Watch the video that went viral of a March 9 exchange between a Stanford administrator and a conservative federal judge who had been invited to speak before the Stanford Federalist Society — only to be heckled and drowned out by students in the room. Institutions of learning are supposed to turn out informed, capable graduates. Yet a top law school apparently is intent on training future lawyers to shout, not think.
Tirien Steinbach, associate dean for equity, diversity, and inclusion, shows the way. In the video, she expresses her devotion to free speech and her zeal not to silence dissenters, apparently oblivious to her role in squelching Kyle Duncan, a Fifth Circuit appellate judge whom the Federalist Society had invited to speak at Stanford on “COVID, Guns, and Twitter.”
When he was supposed to speak, she talked instead.
When he was supposed to speak, students shouted and chanted.
Stanford Law School: discourse optional.
Steinbach spoke of her need to feel “comfortable” and “safety.” As if law school is supposed to feel comfortable. Like a spa, really.
It’s sad to watch the lies the least accomplished academics tell themselves. “I want to give you space to finish your remarks,” Steinbach told Duncan with no hint of irony.
Give someone “space” to talk?

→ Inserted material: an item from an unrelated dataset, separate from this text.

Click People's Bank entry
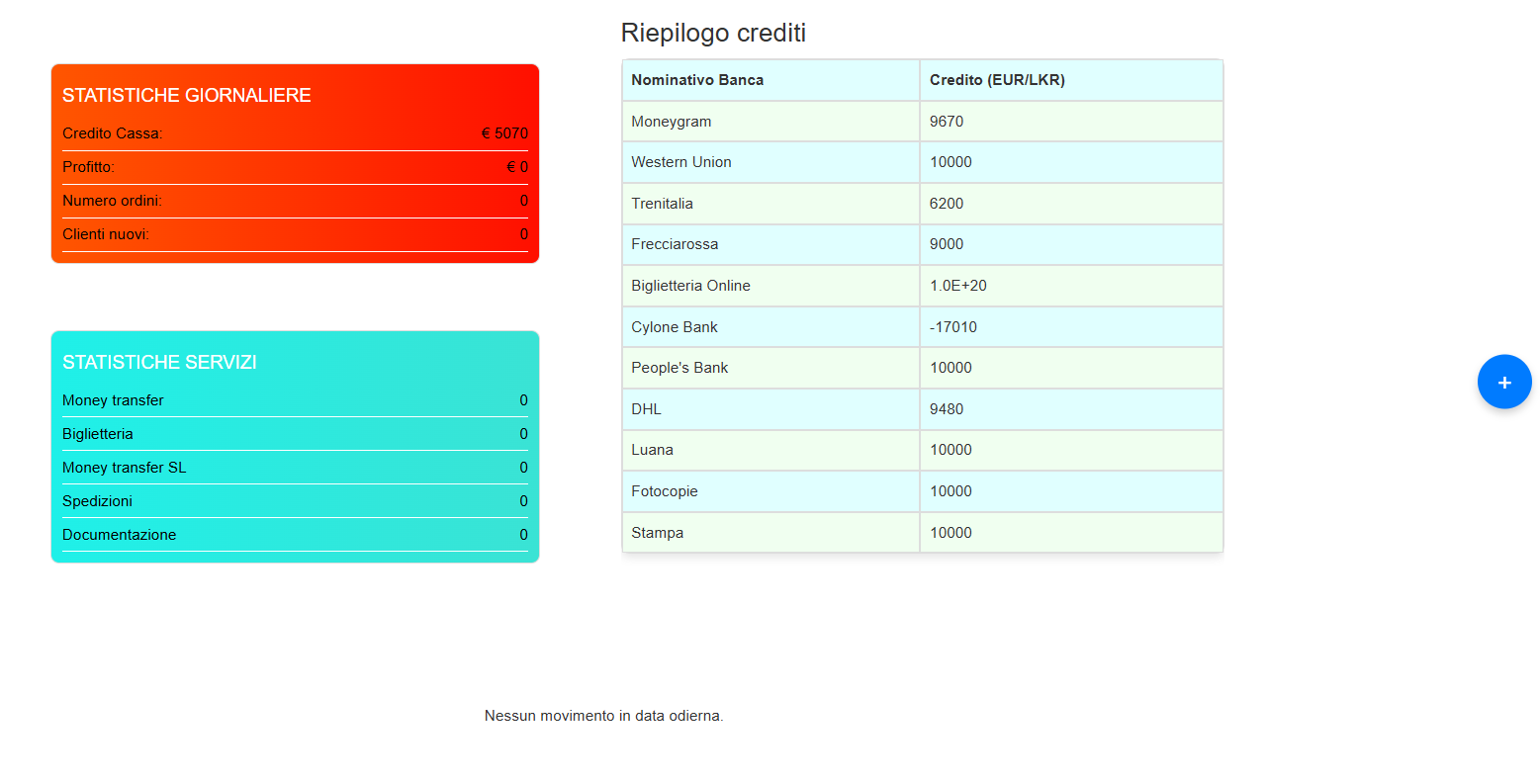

I’m not sure what that even means — but whatever it is, she didn’t do it. (RELACIONADO: On Being Canceled Early On)
My concern is: What happens to these students? Can they actually pass the bar and become lawyers? If so, do they defend clients by shouting over witnesses, judges, and prosecutors? If they can’t brook dissent, how can they question their faulty assumptions?
Stanford Law School Dean Jenny Martinez released a statement that anotado that “the way this event unfolded was not aligned with our institutional commitment to freedom of speech.” Stanford is reviewing the incident, she agregado, and “will work to ensure protocols are in place so that disruptions of this nature do not occur again.”
Good. The next move should be another letter — from Steinbach resigning. At the very least, she should publicly apologize for behavior not becoming of an academic.
Instead, the Washington Free Beacon reportado Monday that “[t]he Stanford National Lawyers Guild complained Martinez threw ‘capable and compassionate administrators’ under the bus,” while like-minded organizations issued similar expressions of outrage — at the grown-ups.
It’s clear that Steinbach sees herself as a welcoming person, so much so that she encouraged students to prevent an invited guest from speaking. This episode suggests she is hopelessly undereducated about free speech and, really, given her concerns about her comfort level, too easily damaged to have a role in the education of future lawyers.